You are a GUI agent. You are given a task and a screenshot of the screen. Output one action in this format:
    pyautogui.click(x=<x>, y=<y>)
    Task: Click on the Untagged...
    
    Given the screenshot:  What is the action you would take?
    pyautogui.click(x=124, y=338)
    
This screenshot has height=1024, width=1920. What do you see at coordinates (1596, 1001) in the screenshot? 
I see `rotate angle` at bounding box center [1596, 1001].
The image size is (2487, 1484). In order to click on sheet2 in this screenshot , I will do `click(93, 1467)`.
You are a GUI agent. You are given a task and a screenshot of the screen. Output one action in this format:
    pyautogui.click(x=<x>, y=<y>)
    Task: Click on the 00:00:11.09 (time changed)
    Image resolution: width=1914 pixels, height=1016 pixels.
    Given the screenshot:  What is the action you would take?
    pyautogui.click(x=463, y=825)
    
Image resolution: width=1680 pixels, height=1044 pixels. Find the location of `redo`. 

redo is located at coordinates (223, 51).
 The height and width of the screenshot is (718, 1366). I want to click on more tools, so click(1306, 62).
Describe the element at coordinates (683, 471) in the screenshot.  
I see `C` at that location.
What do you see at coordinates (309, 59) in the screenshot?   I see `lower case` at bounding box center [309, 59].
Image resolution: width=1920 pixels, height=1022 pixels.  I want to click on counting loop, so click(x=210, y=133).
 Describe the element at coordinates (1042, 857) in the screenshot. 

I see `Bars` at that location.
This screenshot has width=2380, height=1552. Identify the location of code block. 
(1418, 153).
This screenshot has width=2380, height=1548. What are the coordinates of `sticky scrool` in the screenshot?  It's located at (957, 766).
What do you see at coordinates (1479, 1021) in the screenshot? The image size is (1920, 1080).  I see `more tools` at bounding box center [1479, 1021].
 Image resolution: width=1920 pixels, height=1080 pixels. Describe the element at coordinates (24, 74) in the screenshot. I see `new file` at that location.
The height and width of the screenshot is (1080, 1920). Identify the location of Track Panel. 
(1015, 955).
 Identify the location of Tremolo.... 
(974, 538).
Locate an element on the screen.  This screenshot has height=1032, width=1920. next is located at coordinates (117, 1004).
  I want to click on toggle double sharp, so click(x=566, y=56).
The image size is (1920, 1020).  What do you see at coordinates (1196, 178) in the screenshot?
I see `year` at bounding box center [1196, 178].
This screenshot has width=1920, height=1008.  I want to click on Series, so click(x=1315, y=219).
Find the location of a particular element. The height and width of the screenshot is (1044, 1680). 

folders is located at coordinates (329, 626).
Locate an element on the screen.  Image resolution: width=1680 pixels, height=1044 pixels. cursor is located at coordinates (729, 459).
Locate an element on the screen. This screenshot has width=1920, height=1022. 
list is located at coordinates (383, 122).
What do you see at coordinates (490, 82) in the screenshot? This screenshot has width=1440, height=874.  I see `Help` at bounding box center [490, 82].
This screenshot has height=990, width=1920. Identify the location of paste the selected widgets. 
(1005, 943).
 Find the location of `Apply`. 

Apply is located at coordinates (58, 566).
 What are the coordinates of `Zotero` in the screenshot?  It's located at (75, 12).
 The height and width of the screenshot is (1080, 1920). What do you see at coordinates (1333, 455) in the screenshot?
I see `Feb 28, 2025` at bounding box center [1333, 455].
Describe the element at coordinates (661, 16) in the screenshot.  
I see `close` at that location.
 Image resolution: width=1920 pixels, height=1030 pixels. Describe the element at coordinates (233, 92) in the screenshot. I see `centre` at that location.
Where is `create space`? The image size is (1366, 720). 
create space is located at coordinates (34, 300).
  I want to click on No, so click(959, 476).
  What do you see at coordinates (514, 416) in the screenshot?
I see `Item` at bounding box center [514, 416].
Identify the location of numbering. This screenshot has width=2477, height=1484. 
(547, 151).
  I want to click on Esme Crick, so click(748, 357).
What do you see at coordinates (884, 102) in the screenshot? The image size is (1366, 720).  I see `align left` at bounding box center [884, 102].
===============
Stated goal:
Put each line of the entries above into a Markdown table with two columns, Row and Line, numbering the rows in order and leaving out blank lines.

Expected answer:
| Row | Line |
|---|---|
| 1 | You are a GUI agent. You are given a task and a screenshot of the screen. Output one action in this format: |
| 2 |     pyautogui.click(x=<x>, y=<y>) |
| 3 |     Task: Click on the Untagged... |
| 4 |     Given the screenshot:  What is the action you would take? |
| 5 |     pyautogui.click(x=124, y=338) |
| 6 | This screenshot has height=1024, width=1920. What do you see at coordinates (1596, 1001) in the screenshot?  |
| 7 | I see `rotate angle` at bounding box center [1596, 1001]. |
| 8 | The image size is (2487, 1484). In order to click on sheet2 in this screenshot , I will do `click(93, 1467)`. |
| 9 | You are a GUI agent. You are given a task and a screenshot of the screen. Output one action in this format: |
| 10 |     pyautogui.click(x=<x>, y=<y>) |
| 11 |     Task: Click on the 00:00:11.09 (time changed) |
| 12 |     Image resolution: width=1914 pixels, height=1016 pixels. |
| 13 |     Given the screenshot:  What is the action you would take? |
| 14 |     pyautogui.click(x=463, y=825) |
| 15 | Image resolution: width=1680 pixels, height=1044 pixels. Find the location of `redo`.  |
| 16 | redo is located at coordinates (223, 51). |
| 17 |  The height and width of the screenshot is (718, 1366). I want to click on more tools, so click(1306, 62). |
| 18 | Describe the element at coordinates (683, 471) in the screenshot.   |
| 19 | I see `C` at that location. |
| 20 | What do you see at coordinates (309, 59) in the screenshot?   I see `lower case` at bounding box center [309, 59]. |
| 21 | Image resolution: width=1920 pixels, height=1022 pixels.  I want to click on counting loop, so click(x=210, y=133). |
| 22 |  Describe the element at coordinates (1042, 857) in the screenshot.  |
| 23 | I see `Bars` at that location. |
| 24 | This screenshot has width=2380, height=1552. Identify the location of code block.  |
| 25 | (1418, 153). |
| 26 | This screenshot has width=2380, height=1548. What are the coordinates of `sticky scrool` in the screenshot?  It's located at (957, 766). |
| 27 | What do you see at coordinates (1479, 1021) in the screenshot? The image size is (1920, 1080).  I see `more tools` at bounding box center [1479, 1021]. |
| 28 |  Image resolution: width=1920 pixels, height=1080 pixels. Describe the element at coordinates (24, 74) in the screenshot. I see `new file` at that location. |
| 29 | The height and width of the screenshot is (1080, 1920). Identify the location of Track Panel.  |
| 30 | (1015, 955). |
| 31 |  Identify the location of Tremolo....  |
| 32 | (974, 538). |
| 33 | Locate an element on the screen.  This screenshot has height=1032, width=1920. next is located at coordinates (117, 1004). |
| 34 |   I want to click on toggle double sharp, so click(x=566, y=56). |
| 35 | The image size is (1920, 1020).  What do you see at coordinates (1196, 178) in the screenshot? |
| 36 | I see `year` at bounding box center [1196, 178]. |
| 37 | This screenshot has width=1920, height=1008.  I want to click on Series, so click(x=1315, y=219). |
| 38 | Find the location of a particular element. The height and width of the screenshot is (1044, 1680).  |
| 39 | folders is located at coordinates (329, 626). |
| 40 | Locate an element on the screen.  Image resolution: width=1680 pixels, height=1044 pixels. cursor is located at coordinates (729, 459). |
| 41 | Locate an element on the screen. This screenshot has width=1920, height=1022.  |
| 42 | list is located at coordinates (383, 122). |
| 43 | What do you see at coordinates (490, 82) in the screenshot? This screenshot has width=1440, height=874.  I see `Help` at bounding box center [490, 82]. |
| 44 | This screenshot has height=990, width=1920. Identify the location of paste the selected widgets.  |
| 45 | (1005, 943). |
| 46 |  Find the location of `Apply`.  |
| 47 | Apply is located at coordinates (58, 566). |
| 48 |  What are the coordinates of `Zotero` in the screenshot?  It's located at (75, 12). |
| 49 |  The height and width of the screenshot is (1080, 1920). What do you see at coordinates (1333, 455) in the screenshot? |
| 50 | I see `Feb 28, 2025` at bounding box center [1333, 455]. |
| 51 | Describe the element at coordinates (661, 16) in the screenshot.   |
| 52 | I see `close` at that location. |
| 53 |  Image resolution: width=1920 pixels, height=1030 pixels. Describe the element at coordinates (233, 92) in the screenshot. I see `centre` at that location. |
| 54 | Where is `create space`? The image size is (1366, 720).  |
| 55 | create space is located at coordinates (34, 300). |
| 56 |   I want to click on No, so click(959, 476). |
| 57 |   What do you see at coordinates (514, 416) in the screenshot? |
| 58 | I see `Item` at bounding box center [514, 416]. |
| 59 | Identify the location of numbering. This screenshot has width=2477, height=1484.  |
| 60 | (547, 151). |
| 61 |   I want to click on Esme Crick, so click(748, 357). |
| 62 | What do you see at coordinates (884, 102) in the screenshot? The image size is (1366, 720).  I see `align left` at bounding box center [884, 102]. |